# TRY IT
Copy every one of the following lines word for word, changing no character.

⟨

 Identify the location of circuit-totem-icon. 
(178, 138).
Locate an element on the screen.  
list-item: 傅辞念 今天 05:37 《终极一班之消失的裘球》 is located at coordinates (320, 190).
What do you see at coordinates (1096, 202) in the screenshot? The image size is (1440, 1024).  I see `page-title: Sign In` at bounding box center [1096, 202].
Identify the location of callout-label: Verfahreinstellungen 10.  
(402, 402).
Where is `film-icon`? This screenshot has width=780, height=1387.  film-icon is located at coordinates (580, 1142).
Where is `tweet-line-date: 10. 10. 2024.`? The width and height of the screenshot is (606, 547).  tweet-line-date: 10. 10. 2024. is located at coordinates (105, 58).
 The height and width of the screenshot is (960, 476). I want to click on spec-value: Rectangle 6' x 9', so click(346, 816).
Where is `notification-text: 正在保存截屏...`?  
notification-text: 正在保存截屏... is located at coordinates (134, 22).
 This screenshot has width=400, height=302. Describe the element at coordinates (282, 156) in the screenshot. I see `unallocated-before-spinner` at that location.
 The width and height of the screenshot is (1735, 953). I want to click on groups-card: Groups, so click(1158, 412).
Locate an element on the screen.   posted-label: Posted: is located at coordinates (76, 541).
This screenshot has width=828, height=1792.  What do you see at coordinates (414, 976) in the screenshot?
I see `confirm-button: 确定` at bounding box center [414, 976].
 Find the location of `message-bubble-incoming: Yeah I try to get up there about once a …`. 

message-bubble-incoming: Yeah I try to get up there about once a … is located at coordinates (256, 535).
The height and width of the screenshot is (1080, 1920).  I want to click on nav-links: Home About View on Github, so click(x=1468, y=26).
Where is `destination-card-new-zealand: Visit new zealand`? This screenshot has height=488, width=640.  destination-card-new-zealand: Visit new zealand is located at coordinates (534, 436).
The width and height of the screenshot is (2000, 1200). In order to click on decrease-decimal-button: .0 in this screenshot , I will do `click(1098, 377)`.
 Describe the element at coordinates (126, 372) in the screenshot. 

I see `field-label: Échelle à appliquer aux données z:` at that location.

⟩

# FINISHED TASK
 Identify the location of circuit-totem-icon. 
(178, 138).
Locate an element on the screen.  
list-item: 傅辞念 今天 05:37 《终极一班之消失的裘球》 is located at coordinates (320, 190).
What do you see at coordinates (1096, 202) in the screenshot? The image size is (1440, 1024).  I see `page-title: Sign In` at bounding box center [1096, 202].
Identify the location of callout-label: Verfahreinstellungen 10.  
(402, 402).
Where is `film-icon`? This screenshot has width=780, height=1387.  film-icon is located at coordinates (580, 1142).
Where is `tweet-line-date: 10. 10. 2024.`? The width and height of the screenshot is (606, 547).  tweet-line-date: 10. 10. 2024. is located at coordinates (105, 58).
 The height and width of the screenshot is (960, 476). I want to click on spec-value: Rectangle 6' x 9', so click(346, 816).
Where is `notification-text: 正在保存截屏...`?  
notification-text: 正在保存截屏... is located at coordinates (134, 22).
 This screenshot has width=400, height=302. Describe the element at coordinates (282, 156) in the screenshot. I see `unallocated-before-spinner` at that location.
 The width and height of the screenshot is (1735, 953). I want to click on groups-card: Groups, so click(1158, 412).
Locate an element on the screen.   posted-label: Posted: is located at coordinates (76, 541).
This screenshot has width=828, height=1792.  What do you see at coordinates (414, 976) in the screenshot?
I see `confirm-button: 确定` at bounding box center [414, 976].
 Find the location of `message-bubble-incoming: Yeah I try to get up there about once a …`. 

message-bubble-incoming: Yeah I try to get up there about once a … is located at coordinates (256, 535).
The height and width of the screenshot is (1080, 1920).  I want to click on nav-links: Home About View on Github, so click(x=1468, y=26).
Where is `destination-card-new-zealand: Visit new zealand`? This screenshot has height=488, width=640.  destination-card-new-zealand: Visit new zealand is located at coordinates (534, 436).
The width and height of the screenshot is (2000, 1200). In order to click on decrease-decimal-button: .0 in this screenshot , I will do `click(1098, 377)`.
 Describe the element at coordinates (126, 372) in the screenshot. 

I see `field-label: Échelle à appliquer aux données z:` at that location.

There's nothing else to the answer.